Material for this exercise ->
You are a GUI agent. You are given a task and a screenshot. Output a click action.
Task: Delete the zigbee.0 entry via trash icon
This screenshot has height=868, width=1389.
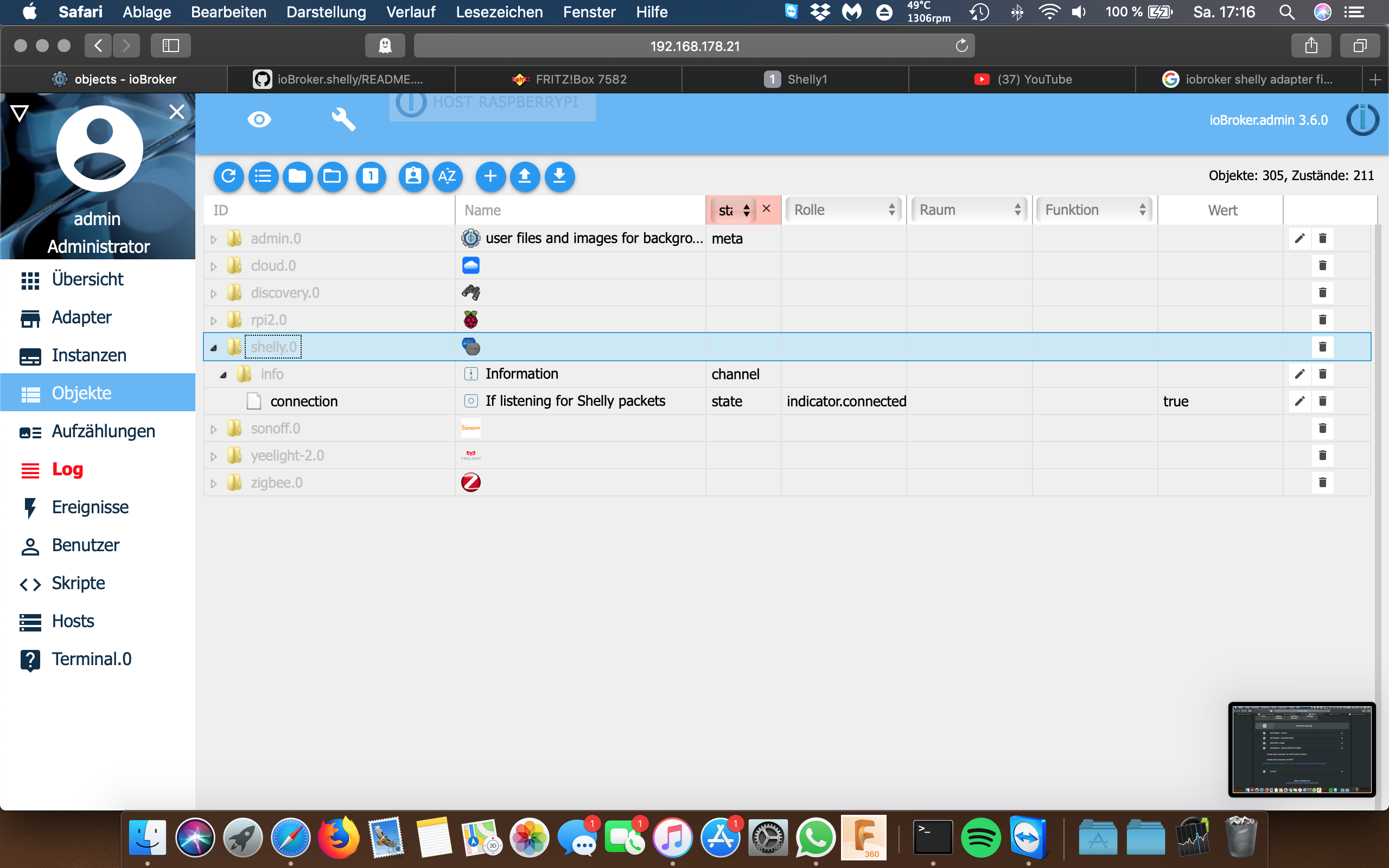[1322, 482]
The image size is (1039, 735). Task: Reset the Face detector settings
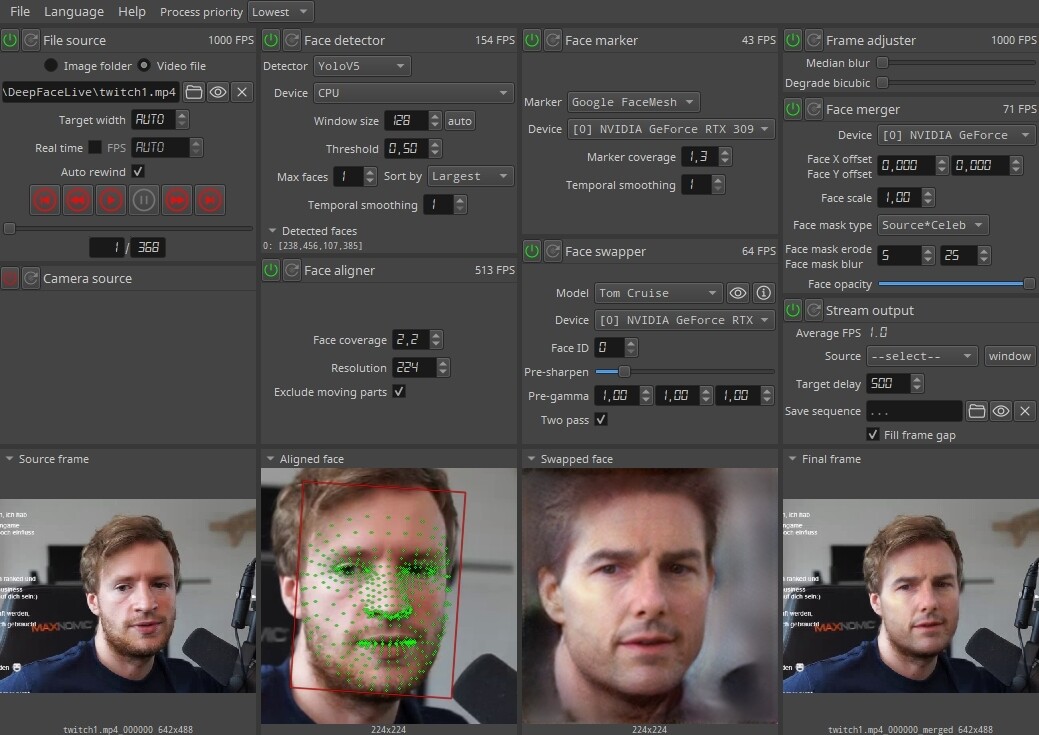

What is asked ->
Arrange the listing as a Markdown table with the columns "Row" and "Line," numbering each row and skipping blank lines. Leave the pictures out.

Right answer ->
| Row | Line |
|---|---|
| 1 | You are a GUI agent. You are given a task and a screenshot. Output a click action. |
| 2 | Task: Delete the zigbee.0 entry via trash icon |
| 3 | This screenshot has height=868, width=1389. |
| 4 | [1322, 482] |
| 5 | The image size is (1039, 735). Task: Reset the Face detector settings |